Iterative MVP-Entwicklung:
Wir haben die App in mehreren Phasen geplant, um in kurzen Entwicklungszyklen zu testen und zu optimieren:
MVP00 – Basisstruktur, erste Datenaufnahme (aktuell in Testphase)
MVP01 – Mini-Modell mit ersten Maßnahmenempfehlungen
MVP02 – Erweiterung um KI-gestützte Vorhersagen und neue Funktionen
Warum dieser Ansatz?
- Nutzerzentrierung: Seeleute arbeiten unter extremen Bedingungen – die App muss einfach, schnell verständlich und offline nutzbar sein.
- Flexibilität: Durch die iterative Entwicklung können wir schnell auf Feedback reagieren und neue Features hinzufügen.
- Wissenschaftliche Fundierung: Die App kombiniert prädiktive KI-Modelle mit realen Daten aus der Schifffahrt und medizinischer Forschung.

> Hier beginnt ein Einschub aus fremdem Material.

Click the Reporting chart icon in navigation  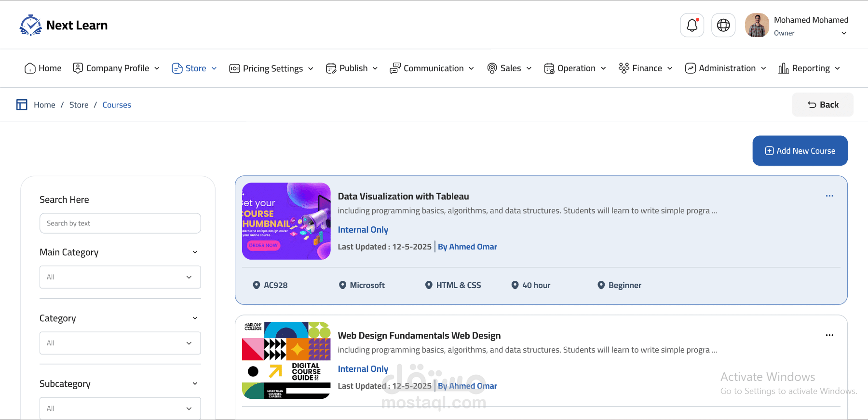click(784, 68)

Was bedeutet das für das Projekt?
Durch den Design-Thinking-Ansatz konnten wir sicherstellen, dass die Entwicklung der SeaWell-App genau an den Bedürfnissen der Crew, der Wissenschaft und der Reedereien ausgerichtet ist. Der aktuelle Testlauf von MVP00 liefert wertvolle Erkenntnisse für die nächste Entwicklungsphase. In den kommenden Wochen wird das Team eine Befragung von mehreren Hundert Seefahrern starten und die Datenerfassung durch die Sensorik zunächst an Land testen, bevor der Übergang zu MVP01 vorbereitet wird. Diese Ergebnisse werden entscheidend sein, um das Mini-Modell weiterzuentwickeln und die App gezielt zu optimieren. Doch wie geht es dann weiter? In der nächsten Phase beschäftigen wir uns intensiv mit der detaillierten Feature-Planung: Welche Funktionen werden als Nächstes umgesetzt? Wie priorisieren wir die Anforderungen? Hierbei setzen wir auf ein agiles Backlog-Management und Planning Poker, um die nächsten Entwicklungsschritte effizient zu steuern.